Re: [v3 PATCH] crypto: aesni - Convert rfc4106 to new AEAD interface

[Stephan Mueller]

Am Montag, 1. Juni 2015, 15:53:06 schrieb Herbert Xu:

Hi Herbert,

>On Mon, Jun 01, 2015 at 03:50:22PM +0800, Herbert Xu wrote:
>> This patch converts the low-level __gcm-aes-aesni algorithm to
>> the new AEAD interface.
>
>Oops, I missed two more spots.

That patch fixes the crash. Thanks

Just FYI: when testing rfc4106(gcm(aes-aesni)) with the old givcipher API, I 
got a crash in my code invoking the cipher which used to work in older kernels 
and which works with the C implementations. So, there must be some change in 
how givcipher is treated by the AESNI implementation.
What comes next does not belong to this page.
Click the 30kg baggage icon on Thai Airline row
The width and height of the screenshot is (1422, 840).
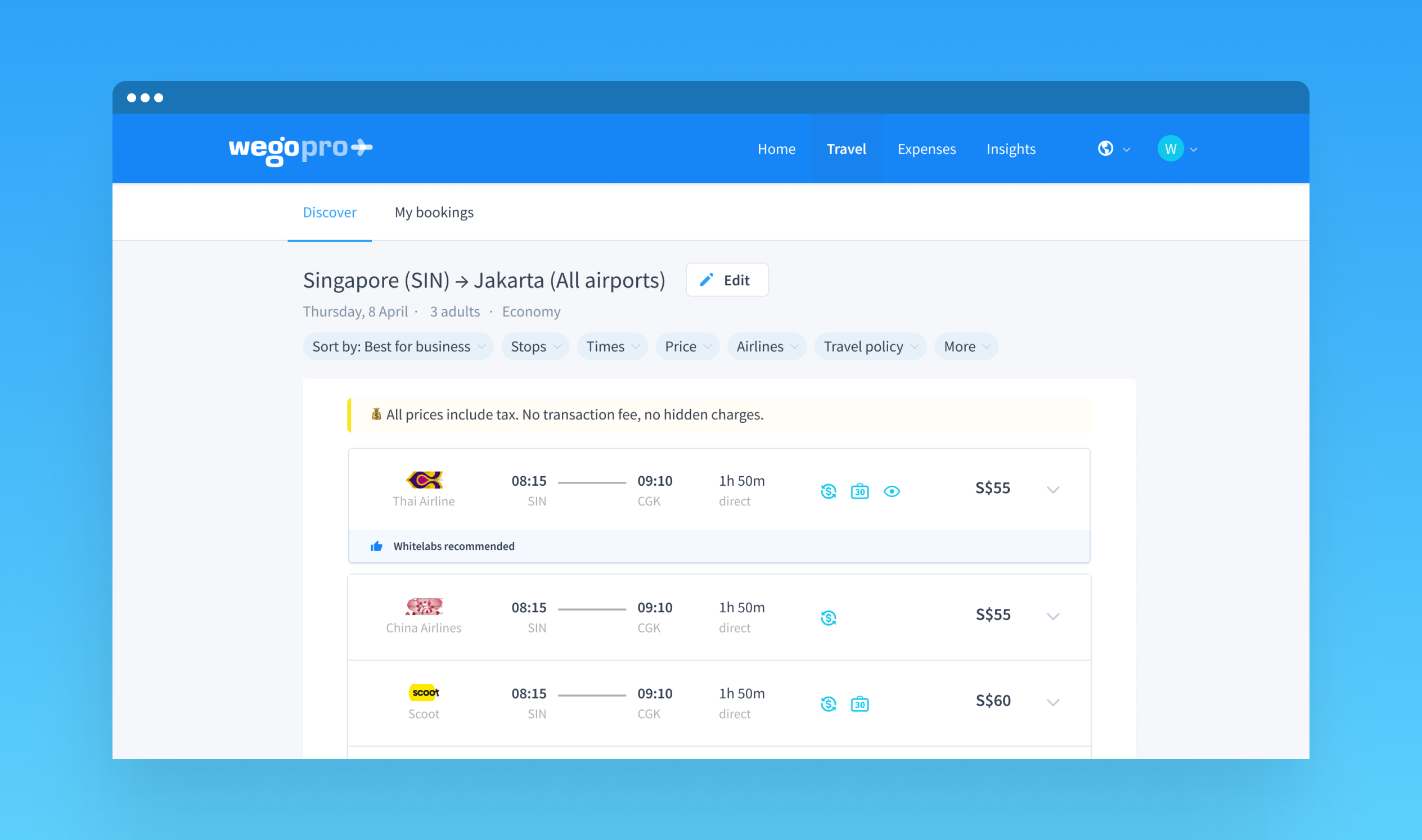[859, 491]
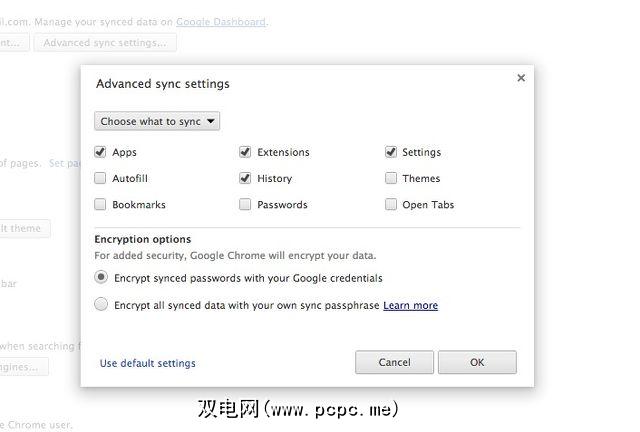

As this API is sunset now, shall I dig deeper or shall we simply deactivate 
the API entirely?

--
Ciao
Stephan

Re: [v3 PATCH] crypto: aesni - Convert rfc4106 to new AEAD interface

[Herbert Xu]

On Mon, Jun 01, 2015 at 11:04:39AM +0200, Stephan Mueller wrote:
>
> Just FYI: when testing rfc4106(gcm(aes-aesni)) with the old givcipher API, I 
> got a crash in my code invoking the cipher which used to work in older kernels 
> and which works with the C implementations. So, there must be some change in 
> how givcipher is treated by the AESNI implementation.
> 
> As this API is sunset now, shall I dig deeper or shall we simply deactivate 
> the API entirely?

What do you mean by the old givcipher API? Are you referring to the
old algif_aead that was disabled?

Can you show me the crash that you got and as much information as
you can about the caller that triggered the crash?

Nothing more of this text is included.